CAIRO (Reuters) - At least 2,000 people rallied in Cairo on Friday in a show of unity between Muslims and Christians and to express anger at the ruling military council after 25 people died when a protest by Coptic Christians led to clashes with the army.
Sunday’s violence, the worst since the fall of President Hosni Mubarak in February, prompted criticism that the council was resorting to the same brutal tactics that Mubarak’s police force had used against dissenters.
Activists said armored vehicles had sped into crowds on Sunday and that troops had used live ammunition to disperse the protest in Cairo which took place after an attack on a church building in southern Egypt.
The incident sparked nationwide fears of growing sectarian tension in the Muslim-majority country.
The army, which was initially praised when it took control after Mubarak was ousted for its restraint in handling protests,
denied its troops had opened fire.
On Friday the marchers in Cairo were mostly Muslims with some Christians. They waved Egyptian flags and chanted, “this is not sectarian strife, it’s a military conspiracy.”
Anger toward the military has been growing as the transition to civilian rule has dragged on.

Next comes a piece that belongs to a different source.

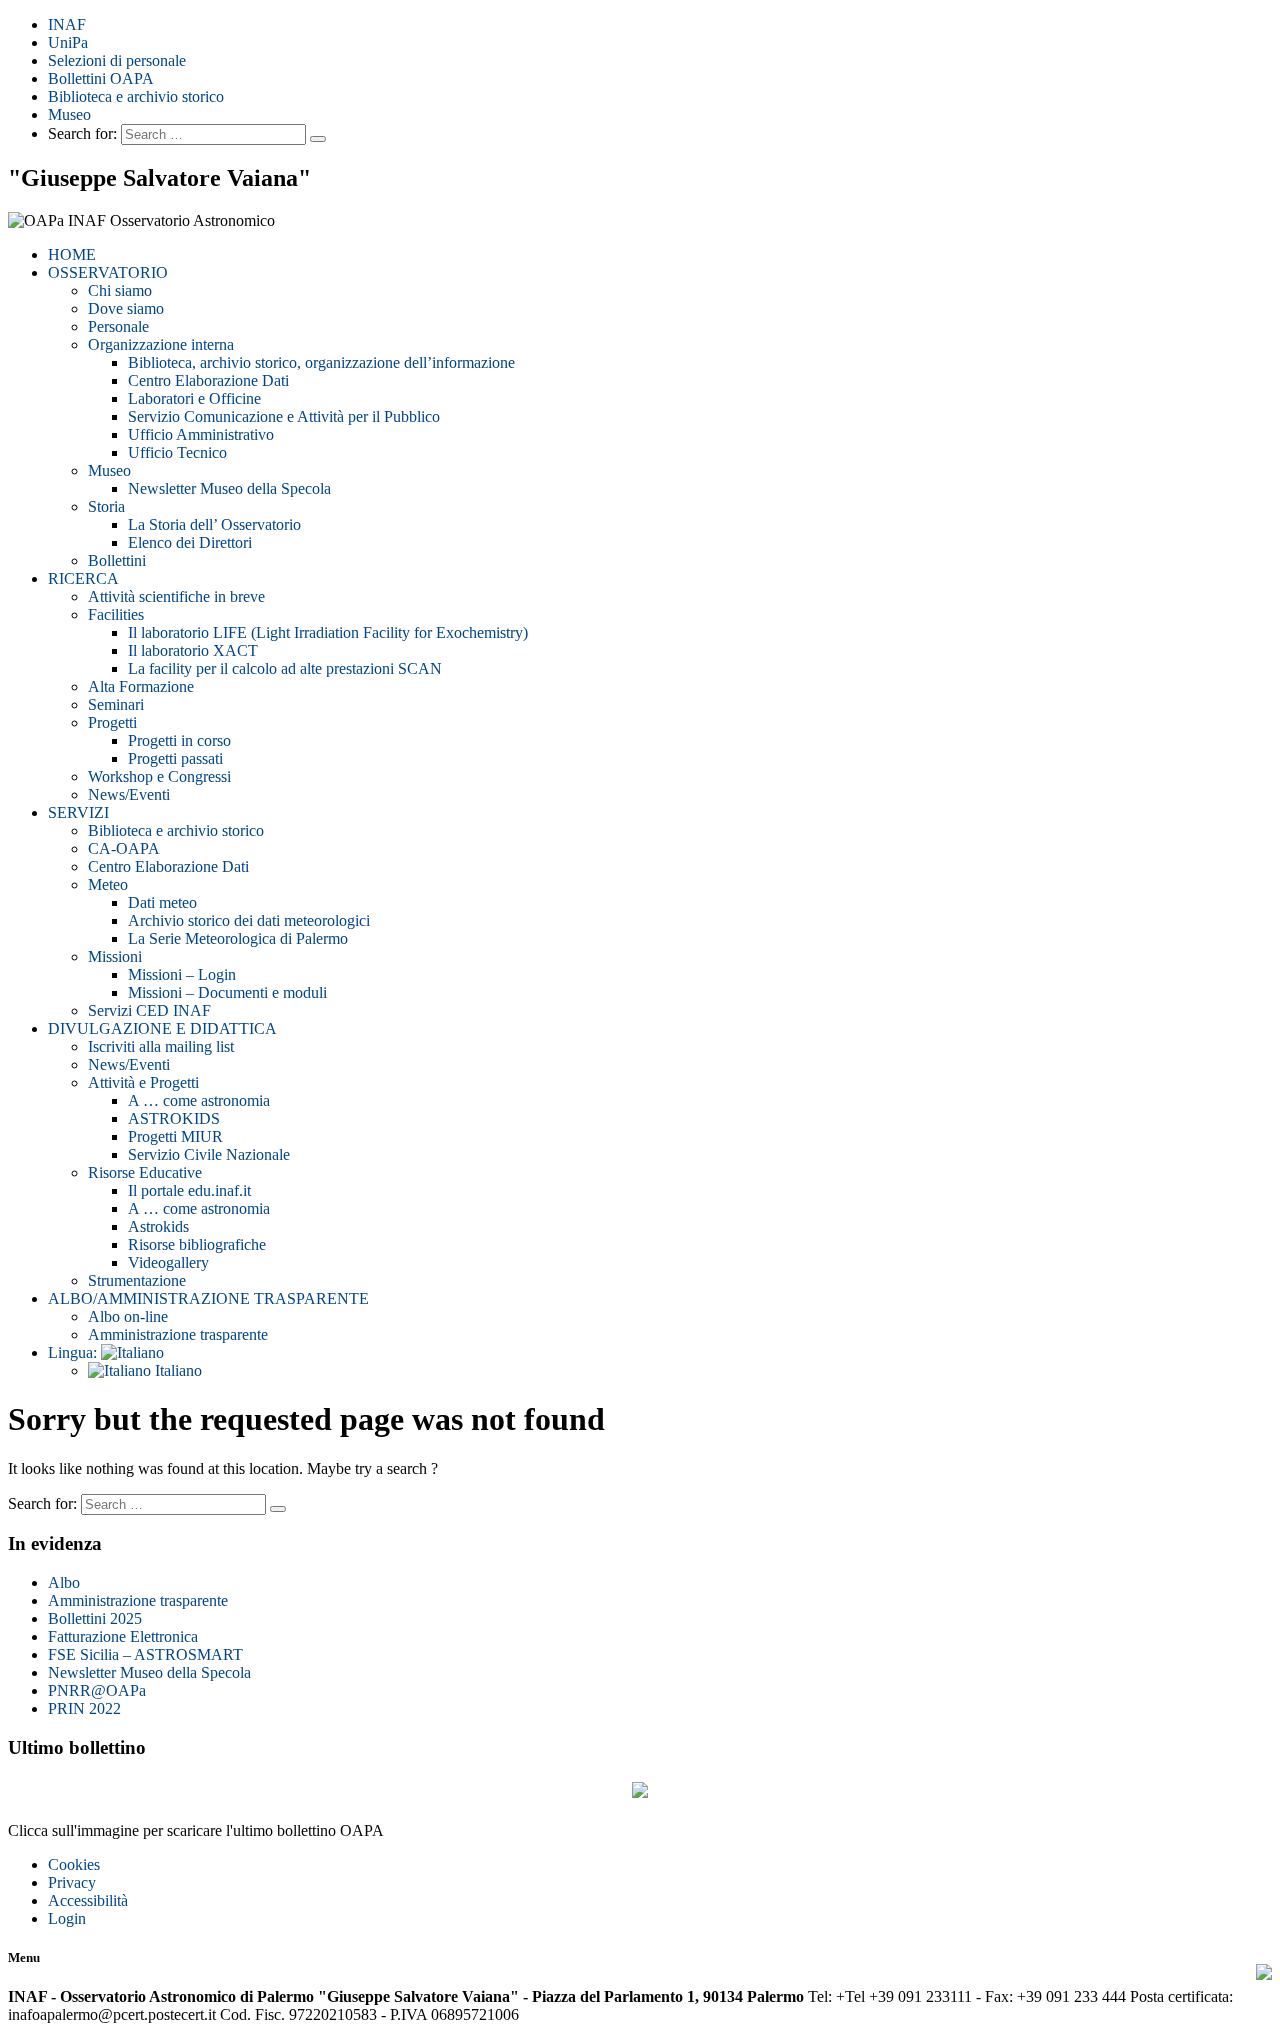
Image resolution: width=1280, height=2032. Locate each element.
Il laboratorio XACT (193, 650)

Some participants wore black t-shirts with printed images of Mina Daniel, a young Coptic Christian activist who died during the clashes.
“We are all Mina Daniel” shouted the demonstrators, echoing the popular anti-torture Facebook group called “We are all Khaled Said” which was named after a Muslim activist who rights groups said was beaten to death by police during Mubarak’s era.
“Muslims, go on, tell your fellow Christians that we are all in the same boat.”
“Muslims and Christians, hand-in-hand,” they called out.
The rally ran from Cairo’s Al-Azhar mosque to the Cathedral of Abbasiya, Egypt’s biggest church, before heading to Tahrir Square, the epicentre of protests that toppled Mubarak and now a central gathering point for many demonstrators.
Tension between Muslims and minority Coptic Christians has simmered for years but has worsened since the anti-Mubarak revolt, which gave freer rein to Salafist and other strict Islamist groups that the former president had repressed.
In Sunday’s protest, Christians who took to the streets accused Muslims of partially demolishing a church in Aswan province at the end of September. Muslims in the village say the building did not have a license, but deny attacking it.
Christians, who make up about 10 percent of Egypt’s 80 million people, say Islamists have been using disputes over the legal status of some church buildings to stir up sectarian conflict.